Tanto permette di ritenere sia che non vi sia stata violazione del principio di correlazione tra l'imputazione e la sentenza (per le ragioni in precedenza evidenziate), sia di dedurre la sussistenza del reato nella sua dimensione oggettiva.

In linea generale, la falsa attestazione dell'autenticità della sottoscrizione della procura ad litem integra il reato di falso ideologico in certificati commesso da persona esercente un servizio di pubblica necessità (Sez. 5, n. 15556 del 9/3/2011, Bruzzese, Rv. 250181; Sez. 5, n. 9578 del 19/1/2006, Piras, Rv. 234229; Sez. 5, n. 22496 del 28/04/2005, Benvestito, Rv. 231563-01; Sez. 2, n. 3135 del 26/11/2002, dep. 2003, Quattrone, Rv. 223829). È pur vero che la sottoscrizione presente sull'atto di nomina del difensore può essere da questi autenticata anche se non effettuata in sua presenza e apposta su una copia inviatagli dall'assistito anziché sull'originale dell'atto, ma, con la spedizione o la consegna dell'atto all'autorità giudiziaria procedente, il difensore si assume la piena responsabilità della provenienza della dichiarazione e della relativa sottoscrizione (Sez. 1, n. 32123 del 16/10/2020, Aspillaga, Rv. 279894).

Il ricorrente riconosce di aver autenticato la firma (pacificamente falsa), ma nella piena convinzione dell'autenticità della stessa. Ma, sotto tale profilo, va ribadito che il reato per il quale è intervenuta condanna si caratterizza per il dolo generico che, com'è noto, può manifestarsi anche nella forma del dolo eventuale, quale adesione psicologica all'evento verificatosi nel caso concreto.
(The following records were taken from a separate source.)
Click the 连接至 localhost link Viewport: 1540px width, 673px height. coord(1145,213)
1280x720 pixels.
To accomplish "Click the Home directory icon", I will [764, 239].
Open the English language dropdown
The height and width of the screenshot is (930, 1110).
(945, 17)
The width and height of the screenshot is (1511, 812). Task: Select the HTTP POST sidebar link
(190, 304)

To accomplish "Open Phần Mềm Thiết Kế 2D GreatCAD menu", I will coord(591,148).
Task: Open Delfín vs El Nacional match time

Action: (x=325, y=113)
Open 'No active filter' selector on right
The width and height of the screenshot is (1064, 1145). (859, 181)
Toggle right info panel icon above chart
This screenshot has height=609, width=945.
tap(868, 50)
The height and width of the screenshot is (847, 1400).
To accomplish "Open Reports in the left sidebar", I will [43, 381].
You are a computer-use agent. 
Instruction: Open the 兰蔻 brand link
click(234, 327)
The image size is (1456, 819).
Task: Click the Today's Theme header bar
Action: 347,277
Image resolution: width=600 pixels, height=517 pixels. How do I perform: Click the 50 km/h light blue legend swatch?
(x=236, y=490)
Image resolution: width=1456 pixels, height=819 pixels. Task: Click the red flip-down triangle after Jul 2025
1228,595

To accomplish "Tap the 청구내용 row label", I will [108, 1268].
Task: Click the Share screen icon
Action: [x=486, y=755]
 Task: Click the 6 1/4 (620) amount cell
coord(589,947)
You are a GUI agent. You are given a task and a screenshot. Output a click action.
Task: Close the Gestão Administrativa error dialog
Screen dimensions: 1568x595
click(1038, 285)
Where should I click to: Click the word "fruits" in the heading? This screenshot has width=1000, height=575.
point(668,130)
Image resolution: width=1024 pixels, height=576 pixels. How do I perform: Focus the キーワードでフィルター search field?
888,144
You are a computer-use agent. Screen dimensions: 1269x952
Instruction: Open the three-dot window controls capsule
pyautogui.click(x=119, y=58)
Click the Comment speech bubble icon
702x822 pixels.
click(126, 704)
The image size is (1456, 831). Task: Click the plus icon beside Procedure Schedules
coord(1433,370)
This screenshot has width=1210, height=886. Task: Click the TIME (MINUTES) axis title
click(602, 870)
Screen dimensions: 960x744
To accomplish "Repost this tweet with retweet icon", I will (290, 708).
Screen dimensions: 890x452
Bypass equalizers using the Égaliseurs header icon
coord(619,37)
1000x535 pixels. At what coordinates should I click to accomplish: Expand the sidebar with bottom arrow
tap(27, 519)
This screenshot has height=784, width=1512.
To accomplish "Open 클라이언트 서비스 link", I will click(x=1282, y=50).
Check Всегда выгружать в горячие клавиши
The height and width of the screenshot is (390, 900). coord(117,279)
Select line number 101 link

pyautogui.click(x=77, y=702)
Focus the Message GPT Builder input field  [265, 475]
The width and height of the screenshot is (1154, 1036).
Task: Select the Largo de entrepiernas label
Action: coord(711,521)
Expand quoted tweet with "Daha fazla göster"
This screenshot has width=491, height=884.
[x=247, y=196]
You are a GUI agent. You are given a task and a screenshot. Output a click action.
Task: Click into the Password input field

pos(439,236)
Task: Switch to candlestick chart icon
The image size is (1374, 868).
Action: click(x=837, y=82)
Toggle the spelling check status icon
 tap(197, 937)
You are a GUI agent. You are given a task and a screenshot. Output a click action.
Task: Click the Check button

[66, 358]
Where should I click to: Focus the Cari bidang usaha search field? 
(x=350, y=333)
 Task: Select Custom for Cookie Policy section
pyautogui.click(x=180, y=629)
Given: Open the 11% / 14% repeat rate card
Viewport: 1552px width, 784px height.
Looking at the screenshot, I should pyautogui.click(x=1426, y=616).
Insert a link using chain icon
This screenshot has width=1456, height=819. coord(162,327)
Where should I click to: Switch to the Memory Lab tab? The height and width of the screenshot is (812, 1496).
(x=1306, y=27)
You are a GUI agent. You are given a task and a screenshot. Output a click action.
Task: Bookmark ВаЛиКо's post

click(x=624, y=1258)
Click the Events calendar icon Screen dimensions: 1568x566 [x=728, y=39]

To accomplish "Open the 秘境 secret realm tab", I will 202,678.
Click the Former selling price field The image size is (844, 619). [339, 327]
Coefficiente psichico che la Corte territoriale, in ossequio ai principi cristallizzati nella nota sentenza delle Sezioni Unite Espenhahn (n. 38343 del 24/4/2014, Rv. 261105), ha dedotto da una pluralità di elementi logici e fattuali dotati di autonoma forza inferenziale: l'insussistenza di qualsiasi rapporto professionale tra il cliente e l'imputato, la mancata conoscenza del sinistro oggetto della vicenda, la certificazione dell'autenticità in assenza del sottoscrittore.

Il ricorso, quindi, deve essere rigettato e il ricorrente condannato al pagamento delle spese processuali nonché alla rifusione delle spese di rappresentanza e difesa sostenute dalla parte civile, liquidate come in dispositivo.

P.Q.M.

Rigetta il ricorso e condanna il ricorrente al pagamento delle spese processuali. Condanna, inoltre, l'imputato alla rifusione delle spese di rappresentanza e difesa sostenute nel presente giudizio dalla parte civile Società Reale Mutua di Assicurazioni, che liquida in complessivi Euro 3.200,00 oltre accessori di legge.

Conclusione

Così deciso in Roma l'8 maggio 2024.

Depositato in Cancelleria l'11 luglio 2024.